Quelquefois, en fuyant l’orgueil et son ivresse,
L’homme est pris aux filets que lui tend sa paresse.
La paresse épaissit dans son lâche repos
L’ombre dont l’ignorance entoura nos berceaux.
Le vrai sur les mortels darde en vain sa lumière,
Le doigt de l’indolence a fermé leur paupière[1].
La paresse jamais n’est féconde en erreurs ;
Mais souvent elle est souple au joug des imposteurs.
L’orgueil, comme un coursier qui part de la barrière,
Fait, sous son pied rapide, étinceler la pierre,
S’écarte de la borne, et, les naseaux ouverts,
Le frein entre les dents, s’emporte en des déserts.
La paresse, au contraire, au milieu de l’arène,
Comme un lâche coursier, sans force, sans haleine,
Marche, tombe, se roule, et, sans le disputer,
Voit le prix, l’abandonne à qui veut l’emporter.
Elle tient à la cour école d’ignorance,
Du trône de l’estime arrache la science,
Et, parée au dehors d’un dédain affecté,
Dans son dépit jaloux prêche l’oisiveté.
Loin des travaux, dit-elle, au sein de la mollesse,
Vivez et soyez tous ignorants par sagesse.

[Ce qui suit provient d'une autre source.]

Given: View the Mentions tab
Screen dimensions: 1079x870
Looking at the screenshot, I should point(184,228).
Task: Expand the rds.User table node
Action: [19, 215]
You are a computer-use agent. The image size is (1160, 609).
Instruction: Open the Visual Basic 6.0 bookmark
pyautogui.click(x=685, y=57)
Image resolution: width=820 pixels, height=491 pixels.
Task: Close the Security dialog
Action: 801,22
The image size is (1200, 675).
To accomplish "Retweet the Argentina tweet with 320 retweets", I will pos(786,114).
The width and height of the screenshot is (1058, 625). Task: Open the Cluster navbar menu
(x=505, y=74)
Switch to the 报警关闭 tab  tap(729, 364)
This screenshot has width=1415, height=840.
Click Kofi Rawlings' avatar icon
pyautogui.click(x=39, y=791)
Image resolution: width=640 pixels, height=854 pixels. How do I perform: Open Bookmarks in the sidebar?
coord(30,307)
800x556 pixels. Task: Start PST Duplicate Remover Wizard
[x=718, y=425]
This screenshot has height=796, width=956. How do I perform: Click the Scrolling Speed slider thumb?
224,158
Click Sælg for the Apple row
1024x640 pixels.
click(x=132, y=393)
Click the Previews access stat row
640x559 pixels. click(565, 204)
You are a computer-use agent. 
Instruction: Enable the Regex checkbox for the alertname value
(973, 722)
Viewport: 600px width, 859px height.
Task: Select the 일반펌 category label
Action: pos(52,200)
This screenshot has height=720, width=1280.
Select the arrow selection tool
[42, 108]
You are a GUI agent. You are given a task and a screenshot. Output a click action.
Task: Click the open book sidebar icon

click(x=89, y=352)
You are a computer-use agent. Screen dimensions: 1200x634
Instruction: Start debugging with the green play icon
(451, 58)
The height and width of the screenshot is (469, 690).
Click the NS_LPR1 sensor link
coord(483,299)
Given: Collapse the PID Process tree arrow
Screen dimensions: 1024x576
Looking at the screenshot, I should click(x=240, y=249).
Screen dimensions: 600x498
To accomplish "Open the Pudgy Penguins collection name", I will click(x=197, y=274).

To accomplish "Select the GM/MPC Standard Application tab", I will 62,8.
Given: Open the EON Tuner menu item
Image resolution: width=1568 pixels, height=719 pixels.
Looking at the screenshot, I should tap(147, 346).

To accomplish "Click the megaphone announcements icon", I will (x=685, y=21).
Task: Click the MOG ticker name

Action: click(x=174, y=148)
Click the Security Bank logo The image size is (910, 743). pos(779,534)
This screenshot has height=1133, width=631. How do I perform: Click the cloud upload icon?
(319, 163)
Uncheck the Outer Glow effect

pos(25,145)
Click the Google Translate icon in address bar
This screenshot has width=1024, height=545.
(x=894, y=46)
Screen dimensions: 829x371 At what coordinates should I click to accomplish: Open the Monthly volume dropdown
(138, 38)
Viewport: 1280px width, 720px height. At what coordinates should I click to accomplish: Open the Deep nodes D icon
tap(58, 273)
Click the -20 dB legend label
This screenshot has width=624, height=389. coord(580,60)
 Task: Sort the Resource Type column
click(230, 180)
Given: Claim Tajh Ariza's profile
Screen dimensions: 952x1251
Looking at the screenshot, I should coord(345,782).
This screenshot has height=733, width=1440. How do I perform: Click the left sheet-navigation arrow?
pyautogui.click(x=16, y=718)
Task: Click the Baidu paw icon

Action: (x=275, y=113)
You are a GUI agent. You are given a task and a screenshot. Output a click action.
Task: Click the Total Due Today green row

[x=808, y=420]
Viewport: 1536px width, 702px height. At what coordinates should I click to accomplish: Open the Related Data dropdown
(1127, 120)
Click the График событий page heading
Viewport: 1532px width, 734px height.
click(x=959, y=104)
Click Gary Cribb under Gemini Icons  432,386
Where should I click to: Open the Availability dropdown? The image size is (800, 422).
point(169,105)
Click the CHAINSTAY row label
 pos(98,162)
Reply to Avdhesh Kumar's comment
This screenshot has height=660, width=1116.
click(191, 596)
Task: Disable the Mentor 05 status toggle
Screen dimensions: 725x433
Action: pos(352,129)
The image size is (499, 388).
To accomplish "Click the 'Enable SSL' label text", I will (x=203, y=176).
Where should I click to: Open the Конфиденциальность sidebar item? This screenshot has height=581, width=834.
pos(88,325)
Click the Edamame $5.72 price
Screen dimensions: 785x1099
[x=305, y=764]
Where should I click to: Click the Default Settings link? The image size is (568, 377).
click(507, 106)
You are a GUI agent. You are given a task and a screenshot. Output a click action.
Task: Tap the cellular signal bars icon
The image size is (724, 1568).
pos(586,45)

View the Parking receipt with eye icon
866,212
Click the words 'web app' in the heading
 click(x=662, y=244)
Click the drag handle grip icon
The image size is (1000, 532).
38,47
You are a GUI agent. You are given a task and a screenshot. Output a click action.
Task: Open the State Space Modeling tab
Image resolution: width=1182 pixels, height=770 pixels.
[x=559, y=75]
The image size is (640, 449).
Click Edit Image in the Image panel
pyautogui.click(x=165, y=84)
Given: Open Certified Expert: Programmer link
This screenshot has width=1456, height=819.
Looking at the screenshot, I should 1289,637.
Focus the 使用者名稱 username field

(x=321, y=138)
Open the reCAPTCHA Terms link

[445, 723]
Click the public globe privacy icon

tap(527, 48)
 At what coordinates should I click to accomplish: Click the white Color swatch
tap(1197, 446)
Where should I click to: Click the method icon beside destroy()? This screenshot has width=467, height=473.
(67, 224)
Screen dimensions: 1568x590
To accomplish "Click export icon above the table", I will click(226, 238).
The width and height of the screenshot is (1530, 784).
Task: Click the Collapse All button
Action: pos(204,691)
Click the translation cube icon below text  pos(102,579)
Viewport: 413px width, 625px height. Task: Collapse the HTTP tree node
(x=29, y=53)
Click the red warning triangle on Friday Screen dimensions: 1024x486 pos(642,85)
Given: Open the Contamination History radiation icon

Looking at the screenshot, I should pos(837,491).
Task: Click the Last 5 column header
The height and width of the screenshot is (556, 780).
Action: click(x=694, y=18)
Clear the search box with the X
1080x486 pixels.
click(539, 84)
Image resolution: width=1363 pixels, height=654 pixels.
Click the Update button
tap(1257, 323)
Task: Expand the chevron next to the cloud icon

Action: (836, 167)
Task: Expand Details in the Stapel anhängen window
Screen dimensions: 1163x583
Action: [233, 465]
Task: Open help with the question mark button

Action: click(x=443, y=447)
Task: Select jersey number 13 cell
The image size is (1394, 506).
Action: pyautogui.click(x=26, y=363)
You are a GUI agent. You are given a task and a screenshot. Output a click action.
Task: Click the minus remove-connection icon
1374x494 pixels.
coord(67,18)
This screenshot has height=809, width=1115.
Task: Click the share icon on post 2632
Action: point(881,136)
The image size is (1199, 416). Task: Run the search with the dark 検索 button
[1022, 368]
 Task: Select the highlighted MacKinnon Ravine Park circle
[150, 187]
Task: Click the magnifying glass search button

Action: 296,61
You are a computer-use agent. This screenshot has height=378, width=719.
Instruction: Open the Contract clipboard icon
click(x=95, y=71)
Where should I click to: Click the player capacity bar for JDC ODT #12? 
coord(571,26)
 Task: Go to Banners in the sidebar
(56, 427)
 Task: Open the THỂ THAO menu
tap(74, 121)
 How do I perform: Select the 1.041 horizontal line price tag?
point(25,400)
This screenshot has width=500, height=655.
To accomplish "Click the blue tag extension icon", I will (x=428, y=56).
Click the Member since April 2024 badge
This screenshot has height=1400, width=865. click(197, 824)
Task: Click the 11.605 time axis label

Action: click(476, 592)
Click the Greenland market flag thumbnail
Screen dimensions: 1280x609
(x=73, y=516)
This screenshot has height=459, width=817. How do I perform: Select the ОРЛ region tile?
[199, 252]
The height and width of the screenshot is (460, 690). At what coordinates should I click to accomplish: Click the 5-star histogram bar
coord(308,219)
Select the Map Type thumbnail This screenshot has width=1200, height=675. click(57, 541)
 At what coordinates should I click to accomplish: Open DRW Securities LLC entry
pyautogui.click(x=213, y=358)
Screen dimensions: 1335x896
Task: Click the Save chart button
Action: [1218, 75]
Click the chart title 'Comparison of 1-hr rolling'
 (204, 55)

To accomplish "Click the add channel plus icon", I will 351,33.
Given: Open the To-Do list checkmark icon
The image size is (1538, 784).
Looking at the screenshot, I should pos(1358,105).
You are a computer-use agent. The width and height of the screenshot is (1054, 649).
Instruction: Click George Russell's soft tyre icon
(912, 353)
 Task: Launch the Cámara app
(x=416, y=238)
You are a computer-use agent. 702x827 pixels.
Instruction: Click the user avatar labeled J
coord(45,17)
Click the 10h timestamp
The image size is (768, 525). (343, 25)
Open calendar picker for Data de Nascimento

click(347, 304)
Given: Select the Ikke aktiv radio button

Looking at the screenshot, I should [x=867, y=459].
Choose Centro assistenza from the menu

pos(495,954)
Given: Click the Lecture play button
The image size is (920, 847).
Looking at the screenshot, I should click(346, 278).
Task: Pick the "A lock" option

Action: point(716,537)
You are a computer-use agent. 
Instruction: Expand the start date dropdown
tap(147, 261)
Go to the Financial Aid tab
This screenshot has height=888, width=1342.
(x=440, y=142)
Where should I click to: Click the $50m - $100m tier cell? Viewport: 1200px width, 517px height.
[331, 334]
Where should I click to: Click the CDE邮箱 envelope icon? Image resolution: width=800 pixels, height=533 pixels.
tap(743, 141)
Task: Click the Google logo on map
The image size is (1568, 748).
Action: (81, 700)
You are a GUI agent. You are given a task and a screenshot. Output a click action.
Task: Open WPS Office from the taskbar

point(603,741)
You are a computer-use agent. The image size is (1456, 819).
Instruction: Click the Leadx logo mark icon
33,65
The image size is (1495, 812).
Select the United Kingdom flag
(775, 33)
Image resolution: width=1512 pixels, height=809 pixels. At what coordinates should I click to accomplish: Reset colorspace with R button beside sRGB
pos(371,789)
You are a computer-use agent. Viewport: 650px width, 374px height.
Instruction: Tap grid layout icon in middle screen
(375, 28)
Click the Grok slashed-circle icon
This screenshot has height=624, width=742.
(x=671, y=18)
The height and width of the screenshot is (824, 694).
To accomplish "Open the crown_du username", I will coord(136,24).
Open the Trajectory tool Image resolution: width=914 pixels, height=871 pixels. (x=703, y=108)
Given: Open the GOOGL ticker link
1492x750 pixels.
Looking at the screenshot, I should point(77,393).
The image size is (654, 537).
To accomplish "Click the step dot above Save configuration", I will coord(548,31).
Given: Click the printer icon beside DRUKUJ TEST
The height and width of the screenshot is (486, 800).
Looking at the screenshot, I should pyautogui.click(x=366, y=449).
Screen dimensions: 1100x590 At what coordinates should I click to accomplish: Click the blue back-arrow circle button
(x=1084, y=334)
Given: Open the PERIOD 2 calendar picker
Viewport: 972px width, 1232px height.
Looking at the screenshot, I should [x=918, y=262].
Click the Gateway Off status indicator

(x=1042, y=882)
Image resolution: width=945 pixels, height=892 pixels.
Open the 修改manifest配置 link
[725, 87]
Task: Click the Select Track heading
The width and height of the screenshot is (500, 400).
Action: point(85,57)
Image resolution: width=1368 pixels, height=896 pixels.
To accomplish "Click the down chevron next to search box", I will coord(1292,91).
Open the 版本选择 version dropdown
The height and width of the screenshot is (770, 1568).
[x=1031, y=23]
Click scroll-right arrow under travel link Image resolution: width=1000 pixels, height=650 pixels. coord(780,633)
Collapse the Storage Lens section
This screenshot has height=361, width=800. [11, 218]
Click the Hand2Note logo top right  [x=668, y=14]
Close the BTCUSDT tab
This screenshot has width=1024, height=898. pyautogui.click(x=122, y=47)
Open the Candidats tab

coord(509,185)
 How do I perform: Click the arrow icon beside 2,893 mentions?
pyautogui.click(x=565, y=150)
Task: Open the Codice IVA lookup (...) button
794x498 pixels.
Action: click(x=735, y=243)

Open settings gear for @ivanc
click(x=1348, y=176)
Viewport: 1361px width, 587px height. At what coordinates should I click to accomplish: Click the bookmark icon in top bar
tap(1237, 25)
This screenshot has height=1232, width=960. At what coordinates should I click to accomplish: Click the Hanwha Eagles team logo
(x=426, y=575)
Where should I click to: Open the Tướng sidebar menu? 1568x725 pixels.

Votre esprit n’est point fait pour pénétrer, pour voir ;
C’est assez s’il apprend qu’il ne peut rien savoir[2].
De ce dogme naquit le subtil pyrrhonisme ;
Son front est entouré des bandeaux du sophisme.
L’astre du vrai, dit-il, ne peut nous éclairer :
Qui s’y veut élever est prêt à s’égarer.
porte la ruine au temple du système,
S’y dresse de ses mains un trophée à lui-même ;
Mais ce nouveau Samson tombe et s’ensevelit
Sous les vastes débris du temple qu’il détruit[3].

Écoutez ce marquis nourri dans la mollesse,
Ivre de pharaon, de vin, et de tendresse,

  1. Vers charmant. (Note de Voltaire.)
  2. Voilà qui est très-bien ; cela est net, précis, et dans le vrai style de l’épître. (Id.)